Before agony meant extreme bodily suffering, it meant mental struggle and anguish. Adam Montoya suffered extreme bodily suffering. Adam Montoya begged. Adam Montoya pressed the panic button over and over again. No one came. He was a prisoner. He had the right to press the panic button. He did not have the right or power to expect anyone to answer.

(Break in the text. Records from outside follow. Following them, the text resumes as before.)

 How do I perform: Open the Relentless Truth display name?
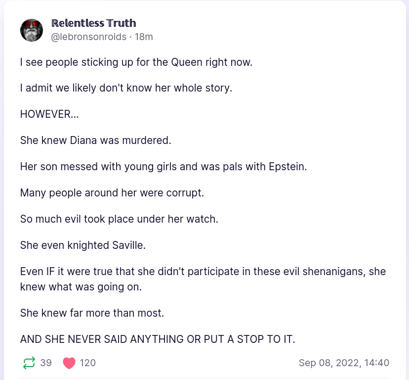pos(94,23)
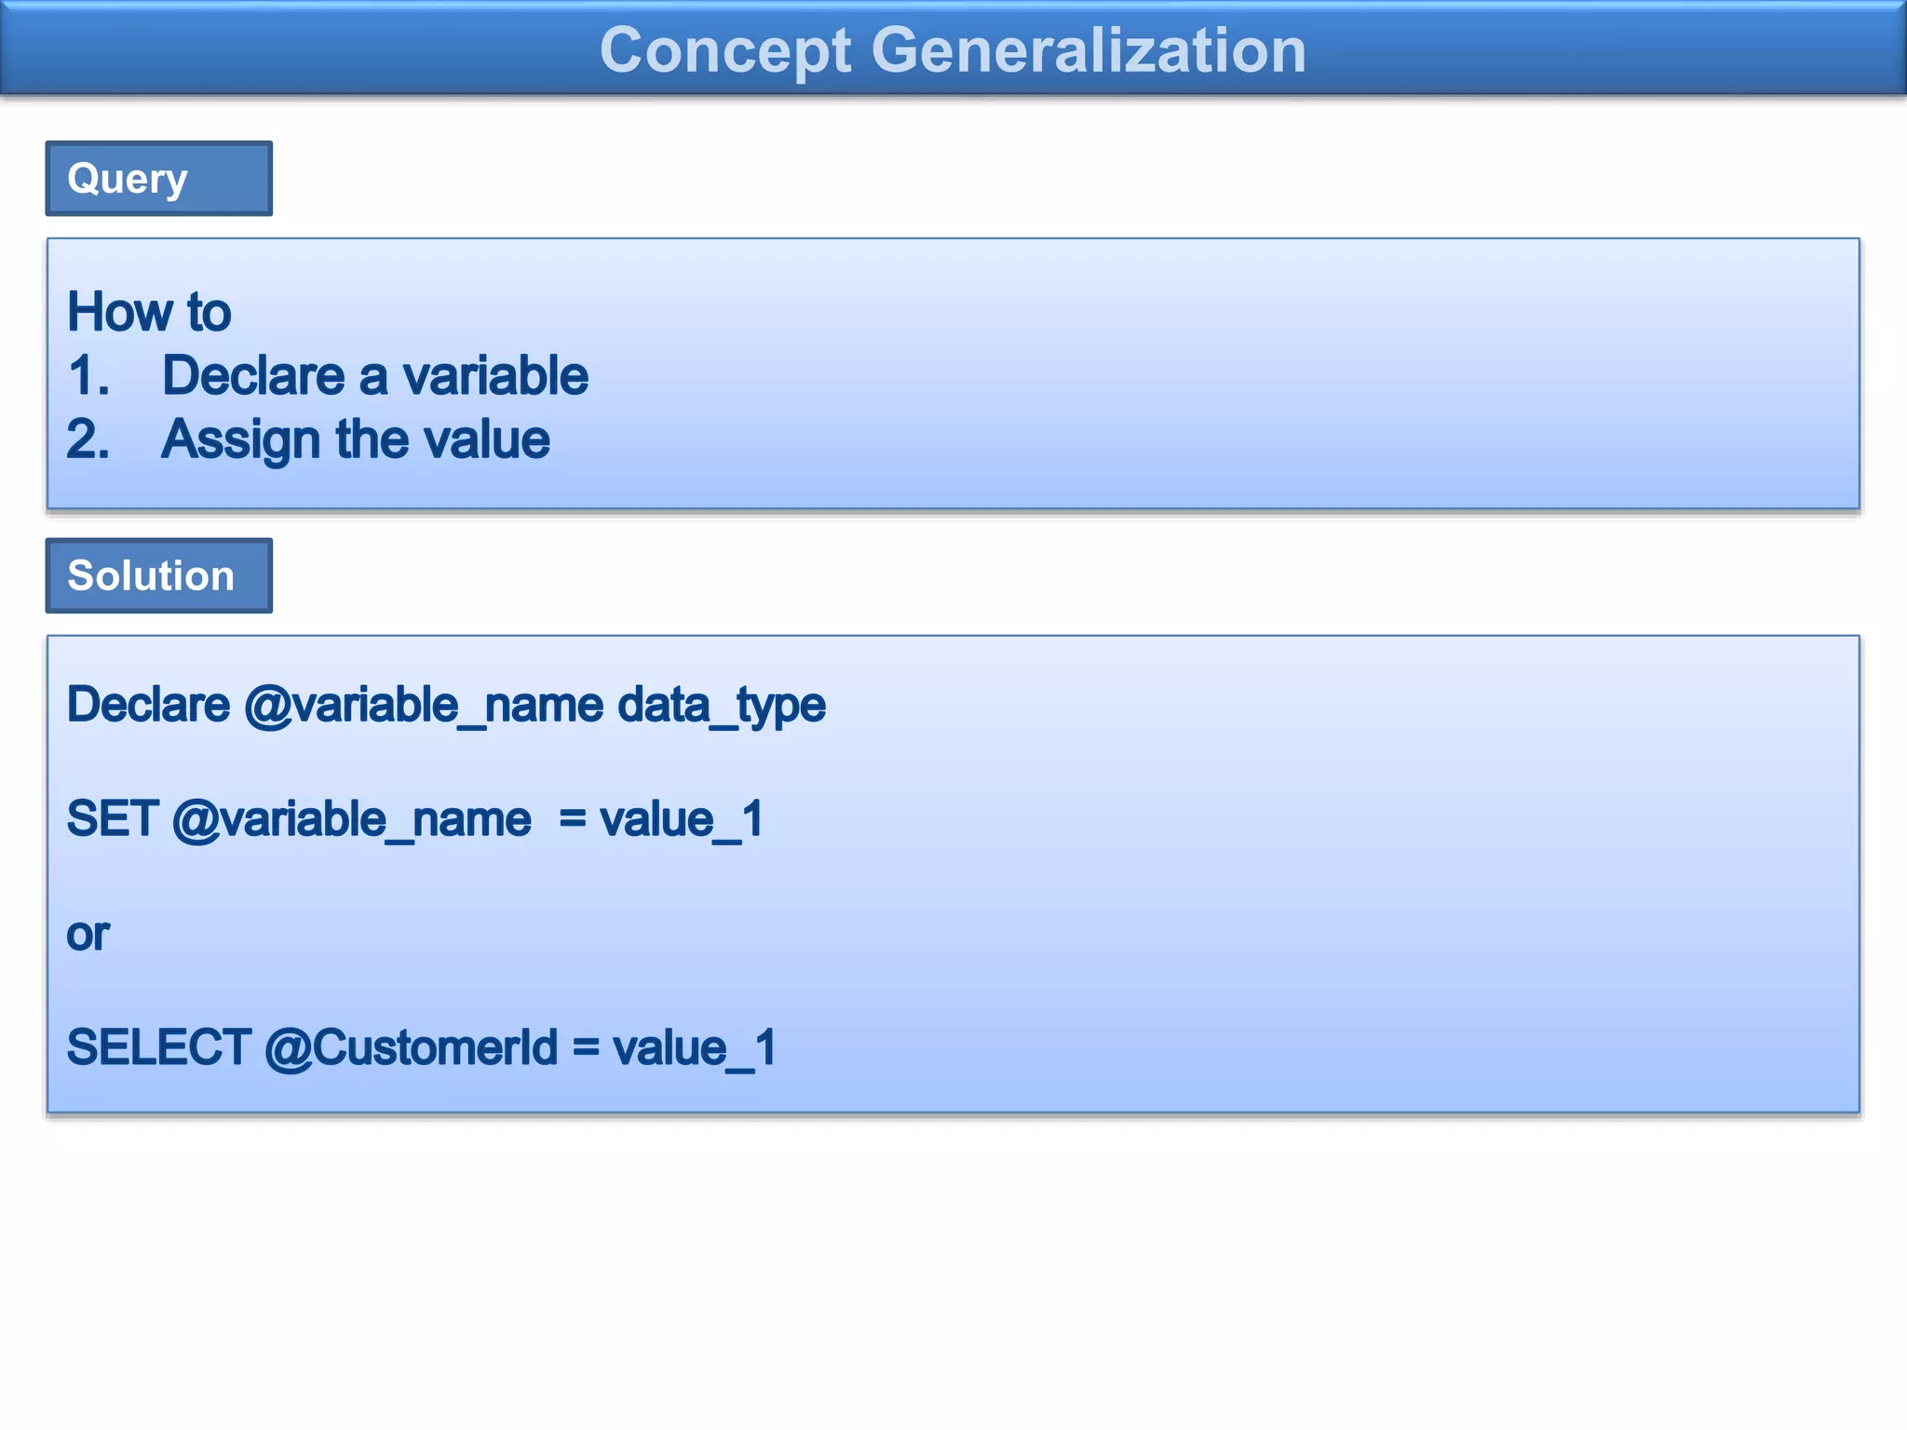Click list item 'Assign the value'

(356, 439)
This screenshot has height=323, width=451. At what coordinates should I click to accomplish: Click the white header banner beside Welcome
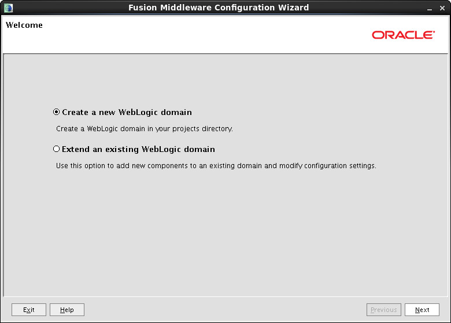tap(201, 35)
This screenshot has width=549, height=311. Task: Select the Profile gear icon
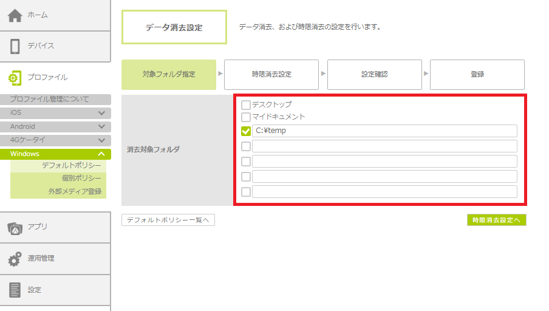pyautogui.click(x=15, y=77)
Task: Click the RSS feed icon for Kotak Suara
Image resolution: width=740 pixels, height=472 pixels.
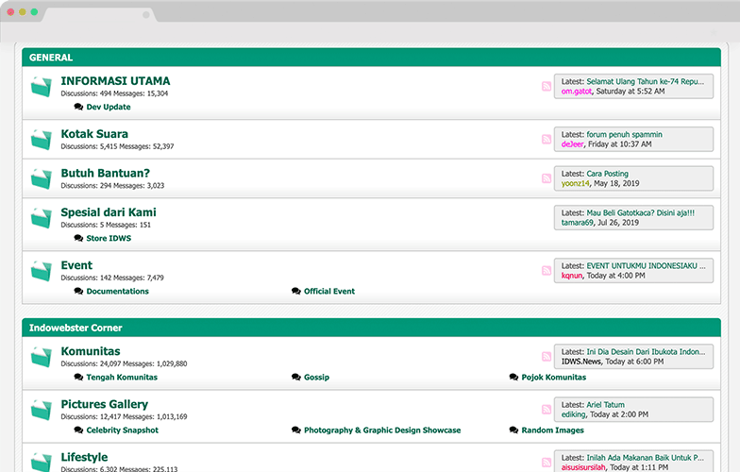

Chuneice Patterson was 21 years old when she found out she was two months pregnant. She was in the Onondaga County Justice Center, in Syracuse, New York: “The Onondaga County Justice Center, located in Syracuse, New York, is a “New Generation”, direct-supervision, maximum-security facility designed with state-of-the-art technology. The basic mission of this facility is to safely and securely house arrested, pre-trial, and Federal, State, and County inmates awaiting transfer to correctional facilities with an intention to positively impact those who are incarcerated and, consequently, our community.”

When Chuneice Patterson was processed, on November 10, she complained of stomach cramps. Her pregnancy was noted in her medical record at the jail. In the next day, nurses visited her three times. Although her pregnancy was on the record, no tests were requested: “Around 6 p.m. on November 11, inmates at the Onondaga County correctional facility told officers that Patterson had been vomiting in her cell. A nurse was called to check on her, no vital signs were taken. A few hours later, Patterson was lying on the floor in her underwear complaining she didn’t feel well and was hot. The same nurse was called again, and again she left without following proper protocol for examining a pregnant inmate. For the next nine hours, deputies saw Patterson rolling around on the floor of her cell, making noises and even splashing water from the toilet on her face before hitting the emergency button when she said she could not breathe.”

Here’s how the New York State Commission of Correction concludes the story: “Chuneice Patterson was a twenty-one year old black woman who died on 11/12/09 at 8:30 a.m. from a ruptured ectopic pregnancy while in the custody of the Onondaga County Sherriff at the Onondaga County Justice Center….Had Ms. Patterson received adequate and competent medical care, her death would have been prevented.”

A local news agency reported the same event: “Chuneice Patterson died from a ruptured ectopic pregnancy and as the commission’s investigation shows she spent hours in agony begging for care.”

The same thing happened in 1996: “Patterson was the second inmate to die from a ruptured ectopic pregnancy in the past 14 years. In the previous case, the Commission of Correction found that three nurses and a doctor at the jail repeatedly failed to monitor inmate Lucinda Batts’ worsening condition before she collapsed and died from an ectopic pregnancy. Her death in March 1996 could have been prevented with proper medical care at the jail, the state found.”

The Justice Center is the state of the art of community. Chuneice Patterson had an emergency button, which she had the right to press. She did not have the right or power to expect a response.

Adam Montoya and Chuneice Patterson died in agony and left to their parents agony as their estate. These two stories together tell us that we, we who read the stories, we who comment on and discuss and share the stories, and we who choose to ignore the stories, we live in an Age of Agony. It is the state-of-the-art technology of our community. It is how we make prisoners die.